Since the target distribution P is constant, minimizing L_distribution is identical to minimising the cross-entropy term with respect to the network weights; this means that we are simply promoting that the proportion of inliers in a given minibatch matches our desired distribution. As this loss function uses the categorical membership of the y_i to estimate Q, a soft membership function is used to make this operation differentiable and hence suitable for back-propagation.

We calculate the proportion inside the bounds as Q_in,soft = σ (ξ (y – b_l)) ⊙ σ (ξ (b_u – y)). The minibatch of ground truth counts y is compared with the regressed bounds, b_l and b_u, with σ representing the sigmoid function and ξ being a positive softening constant (set to ξ = 2). This formulation of the soft boundaries is as in [8], with the other soft memberships (over, under) being set analogously.

Our proposed loss is given by:

ℒ_{proposed} = {\bar{W}}_{captured} + λ \sum_{s} P_{s} \log (Q_{s})

(3)

In short, instead of using a one-sided data likelihood term, we used the crossentropy calculated between the chosen P and Q. This reformulation has not only added flexibility, allowing for different state chosen P distributions, but we also found it easier to train than the model in Eq. 1.

2.4. Network Architectures and Implementation Details

The U-Net [13] forms the basis of all of our CNNs.

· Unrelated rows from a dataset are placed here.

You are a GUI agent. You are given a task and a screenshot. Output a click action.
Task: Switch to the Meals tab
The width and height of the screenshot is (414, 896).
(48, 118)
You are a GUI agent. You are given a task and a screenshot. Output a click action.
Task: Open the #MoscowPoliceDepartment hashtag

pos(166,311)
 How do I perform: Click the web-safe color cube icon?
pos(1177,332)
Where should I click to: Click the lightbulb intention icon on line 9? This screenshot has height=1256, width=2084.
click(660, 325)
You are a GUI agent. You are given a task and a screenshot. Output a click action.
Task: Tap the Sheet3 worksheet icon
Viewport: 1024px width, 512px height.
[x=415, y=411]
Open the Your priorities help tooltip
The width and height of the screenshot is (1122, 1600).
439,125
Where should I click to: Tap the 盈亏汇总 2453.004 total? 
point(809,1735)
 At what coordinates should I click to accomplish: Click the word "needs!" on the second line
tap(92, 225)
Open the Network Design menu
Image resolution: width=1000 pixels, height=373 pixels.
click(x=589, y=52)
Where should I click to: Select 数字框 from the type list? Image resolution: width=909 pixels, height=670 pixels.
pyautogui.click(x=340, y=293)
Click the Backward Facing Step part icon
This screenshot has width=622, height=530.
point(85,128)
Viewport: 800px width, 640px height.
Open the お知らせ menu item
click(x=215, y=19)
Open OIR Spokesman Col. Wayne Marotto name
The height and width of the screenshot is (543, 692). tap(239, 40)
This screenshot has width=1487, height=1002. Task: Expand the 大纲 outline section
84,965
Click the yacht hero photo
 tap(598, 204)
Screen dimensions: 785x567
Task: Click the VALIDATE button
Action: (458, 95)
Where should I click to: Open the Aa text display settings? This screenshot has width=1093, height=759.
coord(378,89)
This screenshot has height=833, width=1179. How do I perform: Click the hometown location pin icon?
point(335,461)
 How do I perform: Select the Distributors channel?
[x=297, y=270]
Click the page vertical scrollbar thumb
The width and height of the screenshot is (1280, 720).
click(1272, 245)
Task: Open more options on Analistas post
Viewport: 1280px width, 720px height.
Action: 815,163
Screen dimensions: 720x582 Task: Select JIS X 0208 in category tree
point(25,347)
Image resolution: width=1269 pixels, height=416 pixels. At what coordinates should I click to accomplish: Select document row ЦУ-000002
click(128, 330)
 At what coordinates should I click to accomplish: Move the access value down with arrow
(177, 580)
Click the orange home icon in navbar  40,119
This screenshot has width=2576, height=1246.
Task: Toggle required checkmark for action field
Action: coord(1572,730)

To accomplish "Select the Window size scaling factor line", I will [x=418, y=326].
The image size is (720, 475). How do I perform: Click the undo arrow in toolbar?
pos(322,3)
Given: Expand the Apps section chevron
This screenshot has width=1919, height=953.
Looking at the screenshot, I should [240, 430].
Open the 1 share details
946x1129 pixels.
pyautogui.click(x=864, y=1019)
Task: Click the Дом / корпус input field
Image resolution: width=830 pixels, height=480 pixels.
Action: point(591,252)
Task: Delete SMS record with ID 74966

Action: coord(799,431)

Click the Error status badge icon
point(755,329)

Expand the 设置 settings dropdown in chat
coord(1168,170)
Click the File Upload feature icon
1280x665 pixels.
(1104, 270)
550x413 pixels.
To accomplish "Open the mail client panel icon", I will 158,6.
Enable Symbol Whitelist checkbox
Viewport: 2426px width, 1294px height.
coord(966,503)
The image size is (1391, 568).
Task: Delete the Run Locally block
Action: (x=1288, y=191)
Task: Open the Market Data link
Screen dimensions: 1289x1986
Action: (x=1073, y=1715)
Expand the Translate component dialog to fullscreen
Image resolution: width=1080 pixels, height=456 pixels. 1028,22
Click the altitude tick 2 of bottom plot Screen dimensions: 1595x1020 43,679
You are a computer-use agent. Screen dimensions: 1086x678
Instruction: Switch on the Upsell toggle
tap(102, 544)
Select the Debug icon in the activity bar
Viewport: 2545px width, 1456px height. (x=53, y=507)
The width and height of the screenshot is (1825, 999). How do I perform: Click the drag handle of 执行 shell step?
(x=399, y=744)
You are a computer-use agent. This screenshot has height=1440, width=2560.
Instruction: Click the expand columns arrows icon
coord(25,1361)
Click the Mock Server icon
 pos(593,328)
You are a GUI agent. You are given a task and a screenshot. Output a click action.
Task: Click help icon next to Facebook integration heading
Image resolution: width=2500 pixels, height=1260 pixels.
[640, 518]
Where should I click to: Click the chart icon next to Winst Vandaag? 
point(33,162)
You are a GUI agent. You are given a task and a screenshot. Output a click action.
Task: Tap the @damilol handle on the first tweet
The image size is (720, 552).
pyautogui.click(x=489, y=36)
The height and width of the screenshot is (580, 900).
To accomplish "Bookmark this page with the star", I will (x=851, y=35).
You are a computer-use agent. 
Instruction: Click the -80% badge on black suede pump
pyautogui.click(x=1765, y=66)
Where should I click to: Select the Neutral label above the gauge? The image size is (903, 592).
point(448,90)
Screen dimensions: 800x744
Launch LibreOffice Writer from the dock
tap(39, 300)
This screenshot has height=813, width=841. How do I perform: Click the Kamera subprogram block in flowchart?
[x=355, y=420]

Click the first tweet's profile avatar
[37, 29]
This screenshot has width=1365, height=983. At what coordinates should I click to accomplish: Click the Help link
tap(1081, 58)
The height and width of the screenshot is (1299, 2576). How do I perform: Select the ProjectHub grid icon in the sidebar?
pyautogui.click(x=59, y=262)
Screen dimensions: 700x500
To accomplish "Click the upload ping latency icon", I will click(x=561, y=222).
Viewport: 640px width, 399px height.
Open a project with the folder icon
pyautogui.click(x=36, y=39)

The multi-task network has a U-Net backbone with the same parameters as for the single-task approaches. It then splits into separate branches (one for segmentation and one for density prediction).

For the proposed method of uncertainty prediction, we fit a regression network with three output quantities. First, it outputs a ‘predicted count’ which is trained with an L ₂ loss. The other two quantities are the upper and lower bounds, for a given a. In our experiments we choose α = 0.1, making them 90% intervals. The architecture was chosen to have residual blocks as part of the arm to avoid vanishing gradients.

Due to the complexity of our network, we train it in stages. First, we train the U-Net part on the segmentation and density tasks. We then freeze the weights and train the predictive intervals, with a batch size of 64: as discussed, a large batch size to estimate good batch-wise statistics. In our experiments, we set λ = 30. The auxiliary L ₂ loss is set to 1e-3. We parametrise the outputs of the network as such: the estimate for the mean value has no final activation. The upper and lower residuals go through a softplus activation function and are then added or subtracted, as appropriate, to the mean estimate. The segmentation has a sigmoid output, and the density a square function. Models are trained with early stopping as determined on the validation set, in NiftyNet [14].

2.5. Data

The proposed counting methods are applied to the counting of cells from histological slides [10]. This dataset has 33 labelled slides of dimension 512 x 512, taken from 7 different types of tissue, and each slide has an associated cell label map used here as the count ground truth. We separated this into 7 ‘test’ images (21%), one from each cell type, and 4 ‘validation’ images. To have larger batch sizes, we trained on images of size 256 x 256 and hence quartered each image while keeping the same fold label. Heavy augmentation is applied to the images in the training set (see figures in Supplementary Materials) using the ‘imgaug’ library [15].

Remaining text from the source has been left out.